───── DATA FOR THIS EXERCISE
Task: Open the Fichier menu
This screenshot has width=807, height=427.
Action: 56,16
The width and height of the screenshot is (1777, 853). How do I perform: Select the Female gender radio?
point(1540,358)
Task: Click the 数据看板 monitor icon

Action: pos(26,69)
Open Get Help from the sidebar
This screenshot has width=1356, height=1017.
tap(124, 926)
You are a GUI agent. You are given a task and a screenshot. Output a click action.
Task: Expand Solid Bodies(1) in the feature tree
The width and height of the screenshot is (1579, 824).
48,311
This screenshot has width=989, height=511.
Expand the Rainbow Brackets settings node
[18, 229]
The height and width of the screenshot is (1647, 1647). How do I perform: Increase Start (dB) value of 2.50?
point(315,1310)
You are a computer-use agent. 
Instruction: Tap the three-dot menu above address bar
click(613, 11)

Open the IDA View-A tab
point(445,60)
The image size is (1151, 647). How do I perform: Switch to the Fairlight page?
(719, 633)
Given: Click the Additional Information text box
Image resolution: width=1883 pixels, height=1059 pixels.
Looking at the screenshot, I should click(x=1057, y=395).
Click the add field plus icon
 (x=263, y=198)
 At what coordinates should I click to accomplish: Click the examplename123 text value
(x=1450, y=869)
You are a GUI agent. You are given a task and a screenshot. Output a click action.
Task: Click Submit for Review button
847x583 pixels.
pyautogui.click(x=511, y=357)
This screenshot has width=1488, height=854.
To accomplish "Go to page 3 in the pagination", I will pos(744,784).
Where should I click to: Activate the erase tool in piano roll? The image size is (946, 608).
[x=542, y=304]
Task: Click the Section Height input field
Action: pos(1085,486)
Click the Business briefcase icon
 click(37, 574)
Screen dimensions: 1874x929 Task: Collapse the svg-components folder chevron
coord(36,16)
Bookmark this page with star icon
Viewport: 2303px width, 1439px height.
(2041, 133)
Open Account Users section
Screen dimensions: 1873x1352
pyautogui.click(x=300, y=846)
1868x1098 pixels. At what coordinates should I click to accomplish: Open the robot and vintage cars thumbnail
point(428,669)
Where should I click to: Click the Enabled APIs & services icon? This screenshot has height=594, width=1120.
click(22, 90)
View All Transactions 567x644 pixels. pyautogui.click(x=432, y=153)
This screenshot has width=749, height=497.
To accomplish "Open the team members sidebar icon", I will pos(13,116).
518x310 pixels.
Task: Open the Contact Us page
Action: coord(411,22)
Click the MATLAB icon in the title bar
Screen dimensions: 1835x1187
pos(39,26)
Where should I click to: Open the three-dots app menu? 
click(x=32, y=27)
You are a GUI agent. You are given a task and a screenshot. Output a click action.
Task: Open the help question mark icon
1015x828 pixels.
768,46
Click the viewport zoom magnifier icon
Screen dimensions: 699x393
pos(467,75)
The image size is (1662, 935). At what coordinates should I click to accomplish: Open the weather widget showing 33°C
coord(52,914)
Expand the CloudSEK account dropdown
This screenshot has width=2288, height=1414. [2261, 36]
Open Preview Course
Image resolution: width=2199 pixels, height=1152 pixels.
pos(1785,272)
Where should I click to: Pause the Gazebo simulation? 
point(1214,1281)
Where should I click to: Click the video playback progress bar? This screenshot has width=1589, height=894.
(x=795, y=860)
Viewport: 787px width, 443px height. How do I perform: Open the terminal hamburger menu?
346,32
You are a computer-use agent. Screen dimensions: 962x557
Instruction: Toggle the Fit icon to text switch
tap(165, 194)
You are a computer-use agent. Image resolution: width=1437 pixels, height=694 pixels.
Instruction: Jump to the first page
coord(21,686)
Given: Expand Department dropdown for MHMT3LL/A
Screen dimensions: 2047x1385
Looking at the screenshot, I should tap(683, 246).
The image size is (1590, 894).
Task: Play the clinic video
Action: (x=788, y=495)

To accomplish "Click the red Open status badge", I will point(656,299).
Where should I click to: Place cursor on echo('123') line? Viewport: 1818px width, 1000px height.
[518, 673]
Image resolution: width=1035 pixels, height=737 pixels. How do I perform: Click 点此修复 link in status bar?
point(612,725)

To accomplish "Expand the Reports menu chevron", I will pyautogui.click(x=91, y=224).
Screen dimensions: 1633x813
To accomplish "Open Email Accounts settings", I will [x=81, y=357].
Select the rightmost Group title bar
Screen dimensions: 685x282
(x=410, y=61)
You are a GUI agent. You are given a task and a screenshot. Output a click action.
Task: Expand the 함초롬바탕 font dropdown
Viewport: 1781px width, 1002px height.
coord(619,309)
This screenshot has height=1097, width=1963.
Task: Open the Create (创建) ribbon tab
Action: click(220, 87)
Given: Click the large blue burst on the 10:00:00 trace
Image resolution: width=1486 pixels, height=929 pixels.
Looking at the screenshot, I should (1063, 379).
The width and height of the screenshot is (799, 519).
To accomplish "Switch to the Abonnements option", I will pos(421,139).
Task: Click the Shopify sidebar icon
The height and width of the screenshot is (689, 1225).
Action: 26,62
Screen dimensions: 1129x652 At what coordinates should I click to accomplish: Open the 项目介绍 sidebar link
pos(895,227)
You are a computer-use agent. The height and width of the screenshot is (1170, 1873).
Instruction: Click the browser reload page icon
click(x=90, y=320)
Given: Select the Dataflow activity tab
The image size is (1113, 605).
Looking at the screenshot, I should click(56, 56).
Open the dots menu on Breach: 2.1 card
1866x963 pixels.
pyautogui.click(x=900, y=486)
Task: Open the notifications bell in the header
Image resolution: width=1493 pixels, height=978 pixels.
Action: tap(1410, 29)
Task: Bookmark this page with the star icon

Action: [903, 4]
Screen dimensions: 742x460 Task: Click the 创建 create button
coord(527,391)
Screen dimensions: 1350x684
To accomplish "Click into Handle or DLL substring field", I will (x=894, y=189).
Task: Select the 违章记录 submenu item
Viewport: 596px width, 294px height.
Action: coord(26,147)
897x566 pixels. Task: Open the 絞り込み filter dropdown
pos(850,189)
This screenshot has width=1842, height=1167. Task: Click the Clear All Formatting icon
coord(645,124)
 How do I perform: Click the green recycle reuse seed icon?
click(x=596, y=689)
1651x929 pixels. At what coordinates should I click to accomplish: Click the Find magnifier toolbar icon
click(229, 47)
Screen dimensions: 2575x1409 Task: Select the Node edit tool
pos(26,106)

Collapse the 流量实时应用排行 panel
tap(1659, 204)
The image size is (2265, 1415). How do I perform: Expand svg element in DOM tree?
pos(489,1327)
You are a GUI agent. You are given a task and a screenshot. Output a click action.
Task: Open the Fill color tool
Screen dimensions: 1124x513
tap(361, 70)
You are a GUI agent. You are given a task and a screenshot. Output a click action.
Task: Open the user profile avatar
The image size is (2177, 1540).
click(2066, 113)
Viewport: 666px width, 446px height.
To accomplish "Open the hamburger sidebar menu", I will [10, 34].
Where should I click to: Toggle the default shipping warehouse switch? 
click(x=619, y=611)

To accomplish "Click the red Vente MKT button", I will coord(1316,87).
──────────
## WHAT TO DO
Copy word for word the stretch of entries above from the line that has "Bookmark this page with star icon" through the line that has "Click the viewport zoom magnifier icon", both ends included, and nothing outside it.

## WRITTEN RESPONSE
Bookmark this page with star icon
Viewport: 2303px width, 1439px height.
(2041, 133)
Open Account Users section
Screen dimensions: 1873x1352
pyautogui.click(x=300, y=846)
1868x1098 pixels. At what coordinates should I click to accomplish: Open the robot and vintage cars thumbnail
point(428,669)
Where should I click to: Click the Enabled APIs & services icon? This screenshot has height=594, width=1120.
click(22, 90)
View All Transactions 567x644 pixels. pyautogui.click(x=432, y=153)
This screenshot has width=749, height=497.
To accomplish "Open the team members sidebar icon", I will pos(13,116).
518x310 pixels.
Task: Open the Contact Us page
Action: coord(411,22)
Click the MATLAB icon in the title bar
Screen dimensions: 1835x1187
pos(39,26)
Where should I click to: Open the three-dots app menu? 
click(x=32, y=27)
You are a GUI agent. You are given a task and a screenshot. Output a click action.
Task: Open the help question mark icon
1015x828 pixels.
768,46
Click the viewport zoom magnifier icon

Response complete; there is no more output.